Pick up the essay on venture capital investing where it stops, and keep writing it from after its last sentence.

[Selected extract start]

Crapshoot

Investing in startups, especially in the early stages, is a very risky business. This is evidenced by the fact that most VC Funds don't make returns that safe 10 year treasuries do. As a matter of fact, most VC funds don't return the capital back to to their investors. Only 2% of the people at large succeed as entrepreneurs and only 20% of the funded startups make a reasonable return. It is a crapshoot!

So why invest in such risky businesses? Because 100X return is common enough and 1000X is not unheard of. One such hit covers for many sins. Latter category includes Microsoft, Google, Facebook, Amazon; just to mention a few.

A typical VC bet is placed on an unproven entrepreneur, in an unproven market with an unproven technology. VCs try to mitigate risks by doing due diligence and by doling out investments in stages. For every one dollar they invest initially, they reserve two for investments in the emerging winners. Later investments are done with more onfidence because of the direct experience with enterpreneurs. Emerging losers are to be weeded out quickly to conserve cash for winners.

[Selected extract end]
[Records supplied start]

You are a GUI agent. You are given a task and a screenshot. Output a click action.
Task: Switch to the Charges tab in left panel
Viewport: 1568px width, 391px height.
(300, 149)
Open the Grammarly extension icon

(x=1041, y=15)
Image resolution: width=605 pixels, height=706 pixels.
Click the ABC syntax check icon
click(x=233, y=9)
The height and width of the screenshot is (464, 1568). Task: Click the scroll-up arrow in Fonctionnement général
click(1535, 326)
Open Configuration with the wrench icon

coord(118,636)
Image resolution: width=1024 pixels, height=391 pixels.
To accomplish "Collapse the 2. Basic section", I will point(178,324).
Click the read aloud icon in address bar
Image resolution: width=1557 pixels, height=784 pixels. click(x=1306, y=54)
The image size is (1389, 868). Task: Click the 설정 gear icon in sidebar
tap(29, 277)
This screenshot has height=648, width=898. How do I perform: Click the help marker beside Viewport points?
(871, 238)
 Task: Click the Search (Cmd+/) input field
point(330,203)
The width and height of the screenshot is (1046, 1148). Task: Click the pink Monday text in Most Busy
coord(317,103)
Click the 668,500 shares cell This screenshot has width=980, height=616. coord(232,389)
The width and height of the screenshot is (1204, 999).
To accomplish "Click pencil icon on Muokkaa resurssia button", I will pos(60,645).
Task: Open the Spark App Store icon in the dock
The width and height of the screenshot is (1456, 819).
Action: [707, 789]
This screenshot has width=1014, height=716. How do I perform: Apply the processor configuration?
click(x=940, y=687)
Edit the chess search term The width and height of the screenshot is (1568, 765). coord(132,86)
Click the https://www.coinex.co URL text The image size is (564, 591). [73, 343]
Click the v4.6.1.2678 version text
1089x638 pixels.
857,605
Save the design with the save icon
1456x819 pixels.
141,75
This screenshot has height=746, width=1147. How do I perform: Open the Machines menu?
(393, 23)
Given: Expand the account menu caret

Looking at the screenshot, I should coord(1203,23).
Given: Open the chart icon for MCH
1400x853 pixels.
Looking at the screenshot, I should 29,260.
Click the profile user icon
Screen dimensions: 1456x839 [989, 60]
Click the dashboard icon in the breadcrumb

[Records supplied end]

The answer.
Standard risk management techniques are used. VCs build a diverse portfolio of 15+ companies, hoping that one or two will hit big. They negotiate hard to have as low a valuation as possible to get get a reasonable ownership position, in many cases they would not invest unless they can see a potential return of 20X or more. They reserve a sizable portion of the equity for talent to be hired to improve the odds of success. They also build in many protective and control mechanisms to make sure that they are able to assert some modicum of control in the troubled situations.

The best teams with good funding fail often for myriad of reasons beyond their control. Markets don't emerge, competition overwhelms them, unit economics and business models don't click. But, an inept enterpreneur is the single most common reason the startups fail. See: "https://www.dhirubhai.net/pulse/entrepreneurial-traits-kanwal-rekhi/"

A good VC does his due diligence to verify facts, spends an inordinate amount of time picking the right horse to bet on. He then provides enough funding to meet agreed upon specific and fundable milestones. The goal of the early stage VCs is to show enough tangible progress to attract the late stage VCs to invest at stepped up valuations. More the progress, better the valuation. Not being able to attract the next stage money can prove catastrophic for both the entrepreneur and the early stage VC. VCs and entrepreneurs sit on the same side of the table and have a shared interest in the success of the venture, except during funding episodes when they sit across from each other with divergent objectives about the valuations. To get a good valuation, an entrepreneur has to attract multiple VCs willing to invest.

The VC business, like a movie business, is a business of hits. It is not for soft hearted individuals. You have to walk away from emerging losers. You have to double down on winners. No room for muddled thinking here.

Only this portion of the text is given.